→ Text under study
---*---
The survey results, which covered the period through the middle of February, indicate that 72 million to 81 million Americans were vaccinated against swine flu and 81 million to 91 million doses were administered. Children under the age of 10 require two doses. Overall, about one in four people were vaccinated, but there was a wide variation in percentages, with three times as many people vaccinated in the most successful states as in the least successful. ‘We had a great success with children and a greater success with the target population than the population in general,’ Schuchat said. ‘Overall, the country did an extraordinary job in responding.’

The vaccination effort among healthcare workers was less successful, however. About 62% of them received seasonal flu vaccinations -- the highest rate in recent years -- but only 37% of them got a swine flu shot. The highest vaccination rates were observed among those who worked in intensive care units, in burn units and with obstetric patients. If employers recommended or required vaccination, employees were much more likely to get them. ‘The healthcare environment is one where infections can spread,’ Schuchat said, and officials are happy that seasonal flu vaccination rates are rising, but disappointed that the same is not true for swine flu.

So far, the government has shipped 126 million doses of swine flu vaccine and another 36.5 million finished doses are in storage. The government also has bulk antigen in storage, but that has a much longer shelf life and could potentially be used in next season’s seasonal flu vaccine. Schuchat conceded that many doses of the vaccine probably will have to be discarded, but ‘we made a conscious decision to have more than enough doses of vaccine rather than less than enough.’
---*---
→ Collected data
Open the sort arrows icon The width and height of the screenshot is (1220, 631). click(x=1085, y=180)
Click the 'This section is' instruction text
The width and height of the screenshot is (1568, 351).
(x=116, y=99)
---*---
→ Task to carry out
Copy the swine flu vaccination text between "The vaccination effort" and "for swine flu.", inclusive, swapping "burn units" for "trauma wards".

→ Response to this task
The vaccination effort among healthcare workers was less successful, however. About 62% of them received seasonal flu vaccinations -- the highest rate in recent years -- but only 37% of them got a swine flu shot. The highest vaccination rates were observed among those who worked in intensive care units, in trauma wards and with obstetric patients. If employers recommended or required vaccination, employees were much more likely to get them. ‘The healthcare environment is one where infections can spread,’ Schuchat said, and officials are happy that seasonal flu vaccination rates are rising, but disappointed that the same is not true for swine flu.